Work instructions |
Put these records in a JSON list of strings, with one string per line and no blank lines.

Input records |
============

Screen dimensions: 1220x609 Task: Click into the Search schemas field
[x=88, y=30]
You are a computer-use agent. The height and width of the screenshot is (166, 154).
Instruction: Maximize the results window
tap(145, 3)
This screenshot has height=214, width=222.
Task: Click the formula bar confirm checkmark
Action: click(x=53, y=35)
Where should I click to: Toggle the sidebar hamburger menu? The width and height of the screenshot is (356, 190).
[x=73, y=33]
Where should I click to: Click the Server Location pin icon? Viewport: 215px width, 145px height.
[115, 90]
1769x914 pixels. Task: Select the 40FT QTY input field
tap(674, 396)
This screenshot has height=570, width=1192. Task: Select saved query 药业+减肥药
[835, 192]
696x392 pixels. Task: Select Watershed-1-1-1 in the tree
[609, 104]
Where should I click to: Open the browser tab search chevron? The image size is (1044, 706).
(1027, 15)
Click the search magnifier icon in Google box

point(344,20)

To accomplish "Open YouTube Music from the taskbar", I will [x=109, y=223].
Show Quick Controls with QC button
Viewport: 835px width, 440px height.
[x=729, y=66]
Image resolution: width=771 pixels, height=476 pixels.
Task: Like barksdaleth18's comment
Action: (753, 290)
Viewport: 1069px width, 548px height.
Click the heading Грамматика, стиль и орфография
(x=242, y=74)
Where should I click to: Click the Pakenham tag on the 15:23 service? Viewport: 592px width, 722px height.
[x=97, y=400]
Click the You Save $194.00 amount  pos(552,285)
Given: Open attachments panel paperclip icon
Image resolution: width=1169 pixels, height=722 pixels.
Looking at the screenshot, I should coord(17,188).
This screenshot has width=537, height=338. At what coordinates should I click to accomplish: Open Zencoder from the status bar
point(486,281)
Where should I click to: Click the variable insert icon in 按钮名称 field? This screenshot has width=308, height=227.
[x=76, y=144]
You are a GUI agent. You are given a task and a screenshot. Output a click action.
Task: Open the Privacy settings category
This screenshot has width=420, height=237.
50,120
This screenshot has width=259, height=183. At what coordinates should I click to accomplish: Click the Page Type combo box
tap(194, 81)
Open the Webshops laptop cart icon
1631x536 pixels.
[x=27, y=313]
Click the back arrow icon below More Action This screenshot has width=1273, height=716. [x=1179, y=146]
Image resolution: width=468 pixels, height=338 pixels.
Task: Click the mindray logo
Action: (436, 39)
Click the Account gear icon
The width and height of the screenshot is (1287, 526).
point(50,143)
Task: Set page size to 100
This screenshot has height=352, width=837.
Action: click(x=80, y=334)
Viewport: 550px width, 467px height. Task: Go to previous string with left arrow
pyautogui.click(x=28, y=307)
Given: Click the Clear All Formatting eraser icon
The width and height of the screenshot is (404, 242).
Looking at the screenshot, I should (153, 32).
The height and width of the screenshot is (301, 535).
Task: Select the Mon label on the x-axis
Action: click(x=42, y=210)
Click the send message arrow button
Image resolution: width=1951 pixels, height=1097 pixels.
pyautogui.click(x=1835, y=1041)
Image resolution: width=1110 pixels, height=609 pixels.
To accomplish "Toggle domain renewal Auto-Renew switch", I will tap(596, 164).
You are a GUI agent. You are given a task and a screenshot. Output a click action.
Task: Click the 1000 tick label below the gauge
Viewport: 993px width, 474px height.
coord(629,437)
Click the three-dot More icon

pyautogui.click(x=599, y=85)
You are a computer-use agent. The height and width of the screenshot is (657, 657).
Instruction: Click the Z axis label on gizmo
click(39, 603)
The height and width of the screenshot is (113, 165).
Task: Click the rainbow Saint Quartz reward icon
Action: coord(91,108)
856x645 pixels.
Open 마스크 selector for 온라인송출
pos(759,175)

============

The reply |
[
  "Screen dimensions: 1220x609 Task: Click into the Search schemas field",
  "[x=88, y=30]",
  "You are a computer-use agent. The height and width of the screenshot is (166, 154).",
  "Instruction: Maximize the results window",
  "tap(145, 3)",
  "This screenshot has height=214, width=222.",
  "Task: Click the formula bar confirm checkmark",
  "Action: click(x=53, y=35)",
  "Where should I click to: Toggle the sidebar hamburger menu? The width and height of the screenshot is (356, 190).",
  "[x=73, y=33]",
  "Where should I click to: Click the Server Location pin icon? Viewport: 215px width, 145px height.",
  "[115, 90]",
  "1769x914 pixels. Task: Select the 40FT QTY input field",
  "tap(674, 396)",
  "This screenshot has height=570, width=1192. Task: Select saved query 药业+减肥药",
  "[835, 192]",
  "696x392 pixels. Task: Select Watershed-1-1-1 in the tree",
  "[609, 104]",
  "Where should I click to: Open the browser tab search chevron? The image size is (1044, 706).",
  "(1027, 15)",
  "Click the search magnifier icon in Google box",
  "point(344,20)",
  "To accomplish \"Open YouTube Music from the taskbar\", I will [x=109, y=223].",
  "Show Quick Controls with QC button",
  "Viewport: 835px width, 440px height.",
  "[x=729, y=66]",
  "Image resolution: width=771 pixels, height=476 pixels.",
  "Task: Like barksdaleth18's comment",
  "Action: (753, 290)",
  "Viewport: 1069px width, 548px height.",
  "Click the heading Грамматика, стиль и орфография",
  "(x=242, y=74)",
  "Where should I click to: Click the Pakenham tag on the 15:23 service? Viewport: 592px width, 722px height.",
  "[x=97, y=400]",
  "Click the You Save $194.00 amount  pos(552,285)",
  "Given: Open attachments panel paperclip icon",
  "Image resolution: width=1169 pixels, height=722 pixels.",
  "Looking at the screenshot, I should coord(17,188).",
  "This screenshot has width=537, height=338. At what coordinates should I click to accomplish: Open Zencoder from the status bar",
  "point(486,281)",
  "Where should I click to: Click the variable insert icon in 按钮名称 field? This screenshot has width=308, height=227.",
  "[x=76, y=144]",
  "You are a GUI agent. You are given a task and a screenshot. Output a click action.",
  "Task: Open the Privacy settings category",
  "This screenshot has width=420, height=237.",
  "50,120",
  "This screenshot has width=259, height=183. At what coordinates should I click to accomplish: Click the Page Type combo box",
  "tap(194, 81)",
  "Open the Webshops laptop cart icon",
  "1631x536 pixels.",
  "[x=27, y=313]",
  "Click the back arrow icon below More Action This screenshot has width=1273, height=716. [x=1179, y=146]",
  "Image resolution: width=468 pixels, height=338 pixels.",
  "Task: Click the mindray logo",
  "Action: (436, 39)",
  "Click the Account gear icon",
  "The width and height of the screenshot is (1287, 526).",
  "point(50,143)",
  "Task: Set page size to 100",
  "This screenshot has height=352, width=837.",
  "Action: click(x=80, y=334)",
  "Viewport: 550px width, 467px height. Task: Go to previous string with left arrow",
  "pyautogui.click(x=28, y=307)",
  "Given: Click the Clear All Formatting eraser icon",
  "The width and height of the screenshot is (404, 242).",
  "Looking at the screenshot, I should (153, 32).",
  "The height and width of the screenshot is (301, 535).",
  "Task: Select the Mon label on the x-axis",
  "Action: click(x=42, y=210)",
  "Click the send message arrow button",
  "Image resolution: width=1951 pixels, height=1097 pixels.",
  "pyautogui.click(x=1835, y=1041)",
  "Image resolution: width=1110 pixels, height=609 pixels.",
  "To accomplish \"Toggle domain renewal Auto-Renew switch\", I will tap(596, 164).",
  "You are a GUI agent. You are given a task and a screenshot. Output a click action.",
  "Task: Click the 1000 tick label below the gauge",
  "Viewport: 993px width, 474px height.",
  "coord(629,437)",
  "Click the three-dot More icon",
  "pyautogui.click(x=599, y=85)",
  "You are a computer-use agent. The height and width of the screenshot is (657, 657).",
  "Instruction: Click the Z axis label on gizmo",
  "click(39, 603)",
  "The height and width of the screenshot is (113, 165).",
  "Task: Click the rainbow Saint Quartz reward icon",
  "Action: coord(91,108)",
  "856x645 pixels.",
  "Open 마스크 selector for 온라인송출",
  "pos(759,175)"
]